- **ASSIGNED TASK**: Show each line of the data below in which "pencil" occurs.

=== RECORDS SHOWN ===

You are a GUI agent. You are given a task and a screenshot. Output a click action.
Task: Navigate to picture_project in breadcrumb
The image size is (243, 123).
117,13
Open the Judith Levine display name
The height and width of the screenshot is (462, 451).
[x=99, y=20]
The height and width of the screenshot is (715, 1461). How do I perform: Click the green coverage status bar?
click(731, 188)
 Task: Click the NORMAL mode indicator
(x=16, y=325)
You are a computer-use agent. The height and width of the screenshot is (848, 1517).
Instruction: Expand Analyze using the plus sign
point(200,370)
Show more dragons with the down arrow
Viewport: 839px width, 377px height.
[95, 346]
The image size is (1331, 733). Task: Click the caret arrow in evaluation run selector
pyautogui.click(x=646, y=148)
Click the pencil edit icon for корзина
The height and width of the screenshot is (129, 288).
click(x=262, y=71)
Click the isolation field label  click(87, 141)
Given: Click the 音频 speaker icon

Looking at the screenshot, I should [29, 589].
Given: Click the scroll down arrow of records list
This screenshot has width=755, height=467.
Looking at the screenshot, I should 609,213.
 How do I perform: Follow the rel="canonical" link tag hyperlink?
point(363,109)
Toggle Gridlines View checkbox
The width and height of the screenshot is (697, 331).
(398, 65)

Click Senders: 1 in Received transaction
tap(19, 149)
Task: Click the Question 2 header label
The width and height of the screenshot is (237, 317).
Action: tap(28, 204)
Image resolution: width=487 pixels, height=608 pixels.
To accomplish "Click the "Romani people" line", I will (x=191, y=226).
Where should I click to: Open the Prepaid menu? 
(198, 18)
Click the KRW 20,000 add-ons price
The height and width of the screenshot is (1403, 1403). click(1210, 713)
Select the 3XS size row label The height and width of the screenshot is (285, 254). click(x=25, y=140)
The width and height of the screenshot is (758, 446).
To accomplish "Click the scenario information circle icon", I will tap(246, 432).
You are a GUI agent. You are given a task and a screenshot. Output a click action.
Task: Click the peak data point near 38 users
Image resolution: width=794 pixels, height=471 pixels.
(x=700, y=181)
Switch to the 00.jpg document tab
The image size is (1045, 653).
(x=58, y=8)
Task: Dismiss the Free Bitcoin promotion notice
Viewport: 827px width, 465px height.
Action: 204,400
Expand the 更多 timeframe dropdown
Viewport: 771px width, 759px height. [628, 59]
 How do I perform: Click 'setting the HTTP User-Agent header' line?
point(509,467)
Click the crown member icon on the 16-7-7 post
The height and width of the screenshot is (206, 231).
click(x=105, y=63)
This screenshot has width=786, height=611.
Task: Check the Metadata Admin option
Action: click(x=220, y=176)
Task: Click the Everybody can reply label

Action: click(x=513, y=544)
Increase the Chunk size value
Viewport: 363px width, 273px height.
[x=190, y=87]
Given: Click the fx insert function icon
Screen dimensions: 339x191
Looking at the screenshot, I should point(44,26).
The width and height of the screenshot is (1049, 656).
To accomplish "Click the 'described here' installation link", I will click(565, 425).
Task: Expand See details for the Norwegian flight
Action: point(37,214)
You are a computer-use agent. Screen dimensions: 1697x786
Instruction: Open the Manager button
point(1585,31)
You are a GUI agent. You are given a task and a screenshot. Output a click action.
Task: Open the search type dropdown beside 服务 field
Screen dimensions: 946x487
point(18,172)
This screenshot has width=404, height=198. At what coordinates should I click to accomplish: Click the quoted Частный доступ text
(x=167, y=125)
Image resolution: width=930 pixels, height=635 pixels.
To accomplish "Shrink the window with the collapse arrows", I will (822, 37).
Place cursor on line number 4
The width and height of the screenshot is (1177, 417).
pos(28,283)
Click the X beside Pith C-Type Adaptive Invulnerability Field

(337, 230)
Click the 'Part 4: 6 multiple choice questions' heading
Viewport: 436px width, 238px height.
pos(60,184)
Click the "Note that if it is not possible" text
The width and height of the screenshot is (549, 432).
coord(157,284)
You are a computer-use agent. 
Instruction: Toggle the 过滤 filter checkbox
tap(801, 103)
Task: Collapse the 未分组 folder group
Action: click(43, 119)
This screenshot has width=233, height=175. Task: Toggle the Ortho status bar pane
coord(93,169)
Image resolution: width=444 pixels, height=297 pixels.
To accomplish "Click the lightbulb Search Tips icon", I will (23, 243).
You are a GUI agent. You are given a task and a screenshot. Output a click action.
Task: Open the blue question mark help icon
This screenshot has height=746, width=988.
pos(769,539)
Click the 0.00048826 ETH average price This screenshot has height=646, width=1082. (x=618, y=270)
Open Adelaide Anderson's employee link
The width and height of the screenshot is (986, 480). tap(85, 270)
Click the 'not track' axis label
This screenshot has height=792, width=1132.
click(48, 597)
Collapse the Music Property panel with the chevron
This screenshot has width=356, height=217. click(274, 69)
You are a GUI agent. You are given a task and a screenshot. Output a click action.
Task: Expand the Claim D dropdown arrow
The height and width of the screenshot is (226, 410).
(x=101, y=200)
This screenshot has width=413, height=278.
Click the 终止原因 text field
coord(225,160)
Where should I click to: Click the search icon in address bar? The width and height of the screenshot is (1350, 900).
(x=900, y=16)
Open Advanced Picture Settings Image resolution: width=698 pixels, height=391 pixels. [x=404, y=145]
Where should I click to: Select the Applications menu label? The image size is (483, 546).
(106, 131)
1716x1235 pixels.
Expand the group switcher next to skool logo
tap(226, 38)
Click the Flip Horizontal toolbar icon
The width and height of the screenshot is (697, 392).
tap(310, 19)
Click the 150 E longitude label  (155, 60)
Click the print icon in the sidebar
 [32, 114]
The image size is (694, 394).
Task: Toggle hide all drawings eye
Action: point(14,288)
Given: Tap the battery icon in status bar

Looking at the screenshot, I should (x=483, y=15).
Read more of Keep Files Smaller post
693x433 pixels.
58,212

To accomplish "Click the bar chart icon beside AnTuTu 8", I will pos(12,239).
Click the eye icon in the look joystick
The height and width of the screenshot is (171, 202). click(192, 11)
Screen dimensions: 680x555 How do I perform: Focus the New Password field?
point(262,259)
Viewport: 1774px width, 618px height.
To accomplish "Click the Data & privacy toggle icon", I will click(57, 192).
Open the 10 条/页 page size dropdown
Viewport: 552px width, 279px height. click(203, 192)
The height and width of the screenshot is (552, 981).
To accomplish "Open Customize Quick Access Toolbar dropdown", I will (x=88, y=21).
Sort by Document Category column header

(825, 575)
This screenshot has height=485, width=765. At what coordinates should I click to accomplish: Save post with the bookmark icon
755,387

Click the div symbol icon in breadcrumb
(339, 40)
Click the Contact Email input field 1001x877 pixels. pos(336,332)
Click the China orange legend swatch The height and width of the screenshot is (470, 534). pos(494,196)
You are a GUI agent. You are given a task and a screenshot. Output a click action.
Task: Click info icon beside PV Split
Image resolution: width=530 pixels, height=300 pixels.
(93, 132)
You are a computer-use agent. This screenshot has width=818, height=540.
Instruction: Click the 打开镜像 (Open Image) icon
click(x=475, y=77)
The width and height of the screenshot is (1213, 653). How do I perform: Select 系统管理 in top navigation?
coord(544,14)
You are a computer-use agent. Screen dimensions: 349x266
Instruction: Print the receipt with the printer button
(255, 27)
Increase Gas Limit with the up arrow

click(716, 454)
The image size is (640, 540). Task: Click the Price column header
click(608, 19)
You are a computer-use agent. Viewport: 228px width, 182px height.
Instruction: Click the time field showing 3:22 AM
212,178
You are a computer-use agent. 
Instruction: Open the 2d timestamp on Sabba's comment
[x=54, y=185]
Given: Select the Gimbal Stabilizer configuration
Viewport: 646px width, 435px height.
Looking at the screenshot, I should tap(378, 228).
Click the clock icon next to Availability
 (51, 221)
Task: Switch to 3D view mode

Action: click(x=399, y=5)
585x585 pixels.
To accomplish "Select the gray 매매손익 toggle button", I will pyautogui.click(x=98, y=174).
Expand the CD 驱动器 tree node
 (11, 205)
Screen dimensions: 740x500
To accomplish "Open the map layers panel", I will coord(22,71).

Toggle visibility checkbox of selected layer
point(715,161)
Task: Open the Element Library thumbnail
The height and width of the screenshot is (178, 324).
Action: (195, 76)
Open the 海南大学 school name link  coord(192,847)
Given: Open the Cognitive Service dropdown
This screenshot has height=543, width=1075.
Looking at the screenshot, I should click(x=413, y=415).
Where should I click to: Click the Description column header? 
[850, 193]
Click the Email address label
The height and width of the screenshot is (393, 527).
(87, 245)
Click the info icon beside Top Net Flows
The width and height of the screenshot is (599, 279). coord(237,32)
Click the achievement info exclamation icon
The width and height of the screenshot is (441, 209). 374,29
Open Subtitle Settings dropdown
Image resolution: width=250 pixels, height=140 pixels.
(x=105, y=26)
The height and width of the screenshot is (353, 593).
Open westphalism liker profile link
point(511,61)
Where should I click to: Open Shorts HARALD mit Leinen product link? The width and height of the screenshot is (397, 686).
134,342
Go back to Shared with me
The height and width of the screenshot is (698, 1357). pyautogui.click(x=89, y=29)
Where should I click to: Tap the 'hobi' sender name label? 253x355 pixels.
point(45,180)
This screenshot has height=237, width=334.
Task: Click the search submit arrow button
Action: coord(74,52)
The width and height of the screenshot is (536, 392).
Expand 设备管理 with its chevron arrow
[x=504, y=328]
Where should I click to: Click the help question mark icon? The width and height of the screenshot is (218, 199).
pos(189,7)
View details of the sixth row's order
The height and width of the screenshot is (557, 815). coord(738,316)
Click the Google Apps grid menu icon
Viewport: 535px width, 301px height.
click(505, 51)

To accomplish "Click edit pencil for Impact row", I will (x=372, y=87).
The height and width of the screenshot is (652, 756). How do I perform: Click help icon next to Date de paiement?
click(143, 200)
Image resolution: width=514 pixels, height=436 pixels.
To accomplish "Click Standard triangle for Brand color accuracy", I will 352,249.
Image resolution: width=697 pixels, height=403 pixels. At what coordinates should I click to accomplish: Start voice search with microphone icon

===

- **RESPONSE TO THIS EXERCISE**:
Click the pencil edit icon for корзина
To accomplish "Click edit pencil for Impact row", I will (x=372, y=87).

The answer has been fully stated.